**Exercise directions:** Write down nothing except how many lines in the entries contain "Show".

──────── Task material

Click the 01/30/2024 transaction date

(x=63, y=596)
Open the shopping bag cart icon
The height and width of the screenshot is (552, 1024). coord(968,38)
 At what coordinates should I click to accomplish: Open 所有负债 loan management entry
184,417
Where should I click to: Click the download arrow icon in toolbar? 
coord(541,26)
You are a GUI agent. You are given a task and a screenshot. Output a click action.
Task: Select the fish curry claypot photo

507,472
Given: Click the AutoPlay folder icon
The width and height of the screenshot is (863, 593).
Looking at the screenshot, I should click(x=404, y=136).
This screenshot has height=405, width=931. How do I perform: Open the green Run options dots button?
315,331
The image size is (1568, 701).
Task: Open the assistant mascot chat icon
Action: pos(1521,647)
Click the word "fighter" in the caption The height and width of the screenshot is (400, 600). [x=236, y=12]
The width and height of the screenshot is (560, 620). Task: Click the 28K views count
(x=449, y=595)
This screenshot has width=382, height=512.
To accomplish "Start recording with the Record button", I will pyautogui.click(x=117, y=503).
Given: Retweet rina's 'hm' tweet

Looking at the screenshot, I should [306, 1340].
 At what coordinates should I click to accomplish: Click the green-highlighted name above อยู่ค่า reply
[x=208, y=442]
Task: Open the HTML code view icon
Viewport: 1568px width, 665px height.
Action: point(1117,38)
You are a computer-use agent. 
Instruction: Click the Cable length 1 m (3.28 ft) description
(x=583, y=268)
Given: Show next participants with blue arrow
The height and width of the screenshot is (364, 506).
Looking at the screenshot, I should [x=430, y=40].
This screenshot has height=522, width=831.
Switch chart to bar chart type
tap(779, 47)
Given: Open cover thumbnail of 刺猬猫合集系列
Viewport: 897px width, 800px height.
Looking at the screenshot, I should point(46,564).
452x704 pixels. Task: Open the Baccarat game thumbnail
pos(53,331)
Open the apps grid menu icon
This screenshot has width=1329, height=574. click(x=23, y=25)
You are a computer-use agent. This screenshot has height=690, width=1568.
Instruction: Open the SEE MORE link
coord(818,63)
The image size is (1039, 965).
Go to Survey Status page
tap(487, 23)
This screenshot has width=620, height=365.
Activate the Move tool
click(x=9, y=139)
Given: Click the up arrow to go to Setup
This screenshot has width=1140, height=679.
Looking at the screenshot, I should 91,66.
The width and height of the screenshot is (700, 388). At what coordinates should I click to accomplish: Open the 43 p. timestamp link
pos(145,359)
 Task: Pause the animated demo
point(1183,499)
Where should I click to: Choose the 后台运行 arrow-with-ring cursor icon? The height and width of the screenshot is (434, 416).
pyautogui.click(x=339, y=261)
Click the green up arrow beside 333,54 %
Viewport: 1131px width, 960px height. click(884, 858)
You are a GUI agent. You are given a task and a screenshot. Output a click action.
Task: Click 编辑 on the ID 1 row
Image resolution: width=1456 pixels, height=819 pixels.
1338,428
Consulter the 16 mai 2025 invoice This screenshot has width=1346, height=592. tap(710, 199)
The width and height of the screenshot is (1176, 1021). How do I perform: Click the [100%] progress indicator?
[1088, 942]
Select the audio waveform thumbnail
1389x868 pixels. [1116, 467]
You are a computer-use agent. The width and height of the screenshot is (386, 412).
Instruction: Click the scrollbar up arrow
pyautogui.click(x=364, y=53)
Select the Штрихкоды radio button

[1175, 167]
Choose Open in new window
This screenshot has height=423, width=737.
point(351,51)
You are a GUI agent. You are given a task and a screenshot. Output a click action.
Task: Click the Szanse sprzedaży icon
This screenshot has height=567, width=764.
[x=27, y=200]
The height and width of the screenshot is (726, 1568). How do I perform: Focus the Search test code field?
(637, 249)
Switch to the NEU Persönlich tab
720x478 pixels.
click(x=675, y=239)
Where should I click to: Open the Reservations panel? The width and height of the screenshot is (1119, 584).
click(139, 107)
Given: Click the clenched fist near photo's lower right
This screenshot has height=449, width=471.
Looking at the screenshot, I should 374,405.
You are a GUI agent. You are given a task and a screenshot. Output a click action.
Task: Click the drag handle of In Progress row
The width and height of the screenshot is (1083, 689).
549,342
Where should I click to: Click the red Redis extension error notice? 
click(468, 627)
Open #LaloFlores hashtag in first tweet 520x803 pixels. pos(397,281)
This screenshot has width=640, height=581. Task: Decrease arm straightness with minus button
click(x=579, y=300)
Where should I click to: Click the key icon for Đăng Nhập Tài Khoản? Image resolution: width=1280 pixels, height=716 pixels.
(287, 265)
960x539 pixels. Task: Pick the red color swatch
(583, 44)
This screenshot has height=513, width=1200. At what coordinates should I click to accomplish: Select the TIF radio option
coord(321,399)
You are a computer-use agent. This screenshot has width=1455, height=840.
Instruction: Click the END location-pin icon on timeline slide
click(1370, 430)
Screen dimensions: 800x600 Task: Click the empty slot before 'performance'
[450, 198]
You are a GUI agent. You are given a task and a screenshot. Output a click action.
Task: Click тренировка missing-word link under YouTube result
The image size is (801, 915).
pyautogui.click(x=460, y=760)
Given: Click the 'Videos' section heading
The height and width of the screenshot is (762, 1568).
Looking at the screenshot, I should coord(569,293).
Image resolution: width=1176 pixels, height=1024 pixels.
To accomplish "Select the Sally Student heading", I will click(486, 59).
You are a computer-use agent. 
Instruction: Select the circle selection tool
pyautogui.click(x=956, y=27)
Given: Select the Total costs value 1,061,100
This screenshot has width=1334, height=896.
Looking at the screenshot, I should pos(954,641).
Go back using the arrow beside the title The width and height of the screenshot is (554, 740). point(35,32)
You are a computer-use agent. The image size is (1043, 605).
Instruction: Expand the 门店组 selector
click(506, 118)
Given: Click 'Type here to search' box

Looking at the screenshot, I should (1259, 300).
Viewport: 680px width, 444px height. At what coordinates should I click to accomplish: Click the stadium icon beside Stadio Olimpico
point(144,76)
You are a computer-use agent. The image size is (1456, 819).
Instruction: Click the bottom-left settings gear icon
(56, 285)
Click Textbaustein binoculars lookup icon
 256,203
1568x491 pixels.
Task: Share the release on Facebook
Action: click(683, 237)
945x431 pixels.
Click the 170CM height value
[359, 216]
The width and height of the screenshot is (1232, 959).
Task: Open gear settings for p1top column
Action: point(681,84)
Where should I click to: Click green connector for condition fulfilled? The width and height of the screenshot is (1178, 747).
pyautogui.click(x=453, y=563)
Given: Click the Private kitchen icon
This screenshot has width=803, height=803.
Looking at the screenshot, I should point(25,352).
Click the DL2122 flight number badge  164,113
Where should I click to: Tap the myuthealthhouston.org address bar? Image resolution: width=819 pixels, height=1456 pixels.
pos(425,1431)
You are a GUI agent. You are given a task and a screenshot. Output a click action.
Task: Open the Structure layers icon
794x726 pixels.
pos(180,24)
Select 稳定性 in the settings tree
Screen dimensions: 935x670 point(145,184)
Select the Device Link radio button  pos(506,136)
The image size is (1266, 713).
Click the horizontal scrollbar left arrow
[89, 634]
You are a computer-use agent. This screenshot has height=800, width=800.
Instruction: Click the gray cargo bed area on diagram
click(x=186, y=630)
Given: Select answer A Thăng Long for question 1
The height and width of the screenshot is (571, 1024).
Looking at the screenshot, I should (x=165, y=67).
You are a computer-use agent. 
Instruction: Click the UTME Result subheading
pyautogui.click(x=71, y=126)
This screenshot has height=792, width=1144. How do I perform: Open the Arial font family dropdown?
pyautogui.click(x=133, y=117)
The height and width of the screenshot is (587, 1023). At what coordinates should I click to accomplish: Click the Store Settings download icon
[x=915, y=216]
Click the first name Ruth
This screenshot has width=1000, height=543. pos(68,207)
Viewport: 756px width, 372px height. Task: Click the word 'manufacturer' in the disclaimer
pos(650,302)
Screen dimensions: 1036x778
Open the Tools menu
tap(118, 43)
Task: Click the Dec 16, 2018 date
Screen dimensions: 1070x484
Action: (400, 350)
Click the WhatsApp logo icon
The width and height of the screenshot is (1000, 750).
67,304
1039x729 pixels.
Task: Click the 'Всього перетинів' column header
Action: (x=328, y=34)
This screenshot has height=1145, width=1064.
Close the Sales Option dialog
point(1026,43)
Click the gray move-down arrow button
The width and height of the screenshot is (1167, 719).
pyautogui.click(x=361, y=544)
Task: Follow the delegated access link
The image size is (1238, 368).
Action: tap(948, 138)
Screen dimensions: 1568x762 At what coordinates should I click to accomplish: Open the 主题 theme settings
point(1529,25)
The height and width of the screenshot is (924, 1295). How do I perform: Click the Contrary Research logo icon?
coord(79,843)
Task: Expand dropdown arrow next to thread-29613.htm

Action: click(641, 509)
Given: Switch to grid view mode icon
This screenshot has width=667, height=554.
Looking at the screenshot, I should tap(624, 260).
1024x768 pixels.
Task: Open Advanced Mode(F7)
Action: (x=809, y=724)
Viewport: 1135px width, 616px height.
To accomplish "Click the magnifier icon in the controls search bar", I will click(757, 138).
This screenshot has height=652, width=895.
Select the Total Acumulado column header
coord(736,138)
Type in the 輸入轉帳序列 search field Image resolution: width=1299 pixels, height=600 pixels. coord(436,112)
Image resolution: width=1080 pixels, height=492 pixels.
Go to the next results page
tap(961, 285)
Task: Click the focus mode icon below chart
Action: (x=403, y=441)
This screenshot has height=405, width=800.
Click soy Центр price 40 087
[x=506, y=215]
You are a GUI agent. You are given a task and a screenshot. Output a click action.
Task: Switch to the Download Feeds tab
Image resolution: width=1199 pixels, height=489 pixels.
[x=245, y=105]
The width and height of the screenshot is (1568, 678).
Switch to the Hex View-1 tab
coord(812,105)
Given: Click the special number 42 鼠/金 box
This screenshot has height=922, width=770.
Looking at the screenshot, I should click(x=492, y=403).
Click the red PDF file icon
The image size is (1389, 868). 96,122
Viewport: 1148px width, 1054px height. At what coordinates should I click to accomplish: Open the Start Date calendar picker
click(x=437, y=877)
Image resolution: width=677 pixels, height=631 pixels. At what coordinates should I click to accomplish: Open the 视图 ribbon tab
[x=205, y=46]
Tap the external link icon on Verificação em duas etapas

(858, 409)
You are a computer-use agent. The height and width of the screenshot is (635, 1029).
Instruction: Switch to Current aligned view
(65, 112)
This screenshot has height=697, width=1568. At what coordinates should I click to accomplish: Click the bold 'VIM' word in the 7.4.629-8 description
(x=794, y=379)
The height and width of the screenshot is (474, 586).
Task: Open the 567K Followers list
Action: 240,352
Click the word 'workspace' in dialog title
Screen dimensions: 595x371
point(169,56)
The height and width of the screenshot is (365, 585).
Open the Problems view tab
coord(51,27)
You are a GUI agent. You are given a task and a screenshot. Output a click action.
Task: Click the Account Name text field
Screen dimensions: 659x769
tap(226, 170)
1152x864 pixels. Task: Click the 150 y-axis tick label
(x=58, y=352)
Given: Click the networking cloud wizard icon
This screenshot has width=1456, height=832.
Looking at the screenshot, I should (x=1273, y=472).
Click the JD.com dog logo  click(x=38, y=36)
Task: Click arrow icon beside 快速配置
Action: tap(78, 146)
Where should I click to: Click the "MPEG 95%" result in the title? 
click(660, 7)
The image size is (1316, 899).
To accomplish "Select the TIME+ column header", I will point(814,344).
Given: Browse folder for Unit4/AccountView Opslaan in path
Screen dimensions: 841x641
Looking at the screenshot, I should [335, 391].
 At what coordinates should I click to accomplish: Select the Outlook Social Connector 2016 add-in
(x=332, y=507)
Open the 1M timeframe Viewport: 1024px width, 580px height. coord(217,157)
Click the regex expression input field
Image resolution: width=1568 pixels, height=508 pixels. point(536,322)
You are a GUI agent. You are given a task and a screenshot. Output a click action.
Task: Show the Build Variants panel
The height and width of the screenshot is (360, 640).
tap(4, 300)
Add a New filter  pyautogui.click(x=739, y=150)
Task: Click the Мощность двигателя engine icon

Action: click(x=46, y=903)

────────────────

**The completed task:** 2